**DIRECTION**
Please render the data below as a numbered list with one line per item, skipping blank lines and leaving out the pictures.

start

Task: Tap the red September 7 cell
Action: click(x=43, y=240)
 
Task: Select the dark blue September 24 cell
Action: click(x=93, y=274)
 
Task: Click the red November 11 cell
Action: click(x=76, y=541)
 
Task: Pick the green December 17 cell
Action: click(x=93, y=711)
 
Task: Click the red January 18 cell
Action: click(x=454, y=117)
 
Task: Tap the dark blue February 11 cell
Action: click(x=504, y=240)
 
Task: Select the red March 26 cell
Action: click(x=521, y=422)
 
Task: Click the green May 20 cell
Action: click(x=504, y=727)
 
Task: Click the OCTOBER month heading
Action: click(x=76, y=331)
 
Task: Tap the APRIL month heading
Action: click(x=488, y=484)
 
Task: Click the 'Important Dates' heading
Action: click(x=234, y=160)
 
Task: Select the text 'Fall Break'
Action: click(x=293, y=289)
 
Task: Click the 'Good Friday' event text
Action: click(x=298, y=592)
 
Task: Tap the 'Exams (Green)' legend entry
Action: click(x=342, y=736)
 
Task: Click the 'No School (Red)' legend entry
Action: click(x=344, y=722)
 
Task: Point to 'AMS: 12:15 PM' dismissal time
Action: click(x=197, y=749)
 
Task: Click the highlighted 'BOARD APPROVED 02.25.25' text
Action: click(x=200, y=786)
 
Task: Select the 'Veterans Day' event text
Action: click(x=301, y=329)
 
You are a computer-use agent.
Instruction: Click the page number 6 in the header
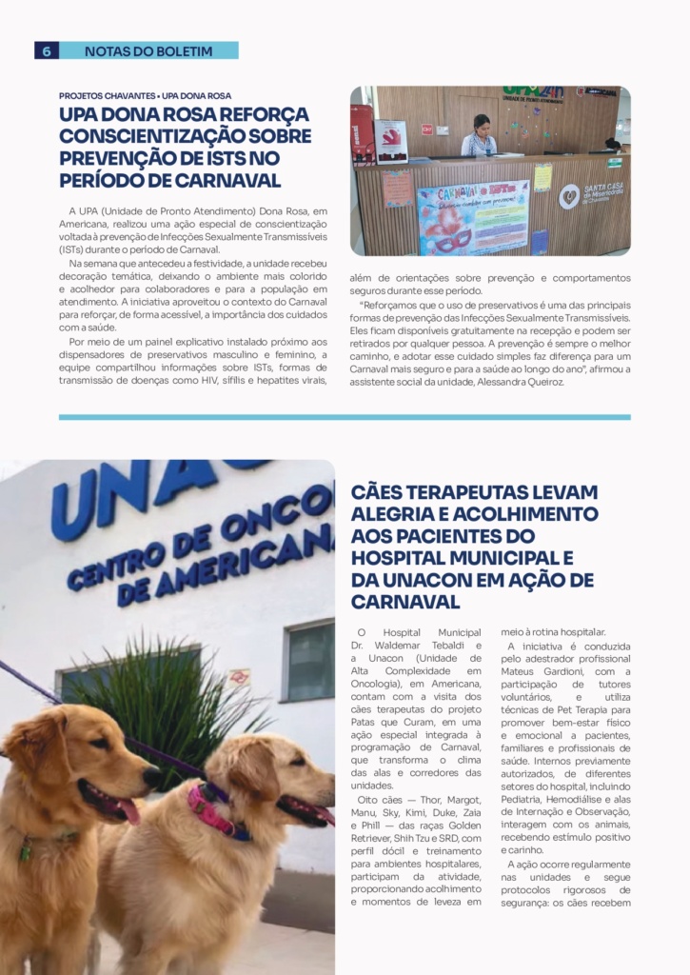click(46, 50)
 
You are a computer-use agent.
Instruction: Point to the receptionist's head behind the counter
click(482, 124)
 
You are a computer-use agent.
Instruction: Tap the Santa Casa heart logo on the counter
click(569, 196)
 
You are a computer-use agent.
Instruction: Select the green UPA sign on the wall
click(533, 94)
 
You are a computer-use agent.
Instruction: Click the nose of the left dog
click(149, 776)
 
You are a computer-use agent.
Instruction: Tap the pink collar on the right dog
click(211, 810)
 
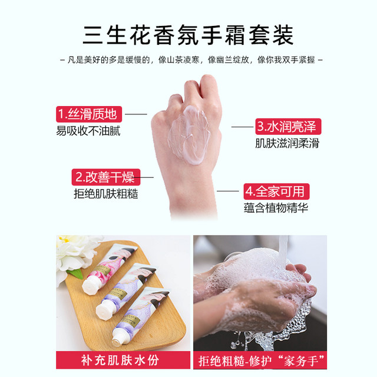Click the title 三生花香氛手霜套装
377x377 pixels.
188,34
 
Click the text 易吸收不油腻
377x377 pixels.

end

**TASK SOLUTION**
1. Task: Tap the red September 7 cell
2. Action: click(x=43, y=240)
3. Task: Select the dark blue September 24 cell
4. Action: click(x=93, y=274)
5. Task: Click the red November 11 cell
6. Action: click(x=76, y=541)
7. Task: Pick the green December 17 cell
8. Action: click(x=93, y=711)
9. Task: Click the red January 18 cell
10. Action: click(x=454, y=117)
11. Task: Tap the dark blue February 11 cell
12. Action: click(x=504, y=240)
13. Task: Select the red March 26 cell
14. Action: click(x=521, y=422)
15. Task: Click the green May 20 cell
16. Action: click(x=504, y=727)
17. Task: Click the OCTOBER month heading
18. Action: click(x=76, y=331)
19. Task: Tap the APRIL month heading
20. Action: click(x=488, y=484)
21. Task: Click the 'Important Dates' heading
22. Action: click(x=234, y=160)
23. Task: Select the text 'Fall Break'
24. Action: click(x=293, y=289)
25. Task: Click the 'Good Friday' event text
26. Action: click(x=298, y=592)
27. Task: Tap the 'Exams (Green)' legend entry
28. Action: click(x=342, y=736)
29. Task: Click the 'No School (Red)' legend entry
30. Action: click(x=344, y=722)
31. Task: Point to 'AMS: 12:15 PM' dismissal time
32. Action: click(x=197, y=749)
33. Task: Click the highlighted 'BOARD APPROVED 02.25.25' text
34. Action: click(x=200, y=786)
35. Task: Select the 'Veterans Day' event text
36. Action: click(x=301, y=329)
37. You are a computer-use agent.
38. Instruction: Click the page number 6 in the header
39. click(46, 50)
40. You are a computer-use agent.
41. Instruction: Point to the receptionist's head behind the counter
42. click(482, 124)
43. You are a computer-use agent.
44. Instruction: Tap the Santa Casa heart logo on the counter
45. click(569, 196)
46. You are a computer-use agent.
47. Instruction: Select the green UPA sign on the wall
48. click(533, 94)
49. You are a computer-use agent.
50. Instruction: Click the nose of the left dog
51. click(149, 776)
52. You are a computer-use agent.
53. Instruction: Tap the pink collar on the right dog
54. click(211, 810)
55. Click the title 三生花香氛手霜套装
56. 377x377 pixels.
57. 188,34
58. Click the text 易吸收不油腻
59. 377x377 pixels.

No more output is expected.